Today, it is recommended to go long on the US dollar before 151.00, stop loss: 150.80; target: 151.70, 151.90
EUR/USD
The EUR/USD pair failed to test or surpass the key 1.0600 mark, ultimately succumbing to a late rally in the dollar on the back of steady expectations ahead of Wednesday’s US CPI data. EUR/USD consolidated around 1.0580 in the European session on Monday as investors focused on the ECB’s monetary policy decision on Thursday. The market almost fully priced in a 25 basis point cut in the deposit facility rate to 3% by the ECB as many officials expressed concerns about the risk of inflation falling below the bank’s target due to a weak economic outlook. On the US side, the US Consumer Price Index inflation report for November is due on Wednesday. On Thursday, the ECB’s interest rate decision will be in focus. Investors will be looking for clues on what will happen next. With hopes high for a US rate cut later this month, Wednesday’s inflation data could be the only potential obstacle to the Fed’s third consecutive rate cut. The ECB is expected to unveil its fourth rate cut this year at its last policy meeting until 2024 on Thursday. Any dovish comments from ECB policymakers could weigh on EUR/USD.

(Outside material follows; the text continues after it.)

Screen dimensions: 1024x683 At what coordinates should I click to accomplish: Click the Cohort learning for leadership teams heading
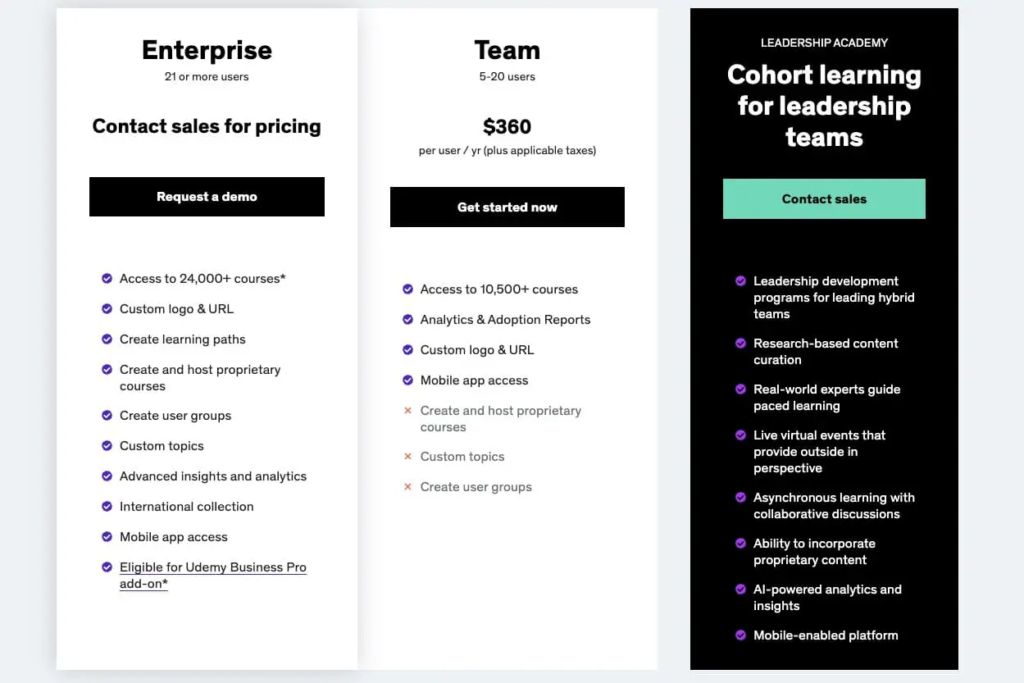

Before the weekend, EUR/USD has been trading around 1.0550 - 1.0560 at the start of this week, after briefly testing the psychological barrier of 1.0600 near 1.0630 and retreating, but still staying above the 20-day simple moving average (1.0538). This level continues to provide key support, suggesting that the short-term outlook remains constructive despite Friday's pullback. Technical indicators on the daily chart are showing mixed signals. The 14-day relative strength index (RSI) remains in negative territory, reflecting traders' cautious attitude. Meanwhile, the moving average convergence divergence (MACD) indicator prints a rising green bar, indicating a gradual bullish momentum. Therefore, the first upside targets are 1.0600 (market psychological barrier), 1.0630 (last week's high), and then 1.0678 (40-day moving average) levels. At this stage, the risk of EUR/USD is still biased to the downside. The short-term support is at 1.500 (round mark), and a break below the latter will expose the 1.0460 (last week's low) area.
Today, it is recommended to go long on the euro before 1.0550, stop loss: 1.0535, target: 1.0590, 1.0610.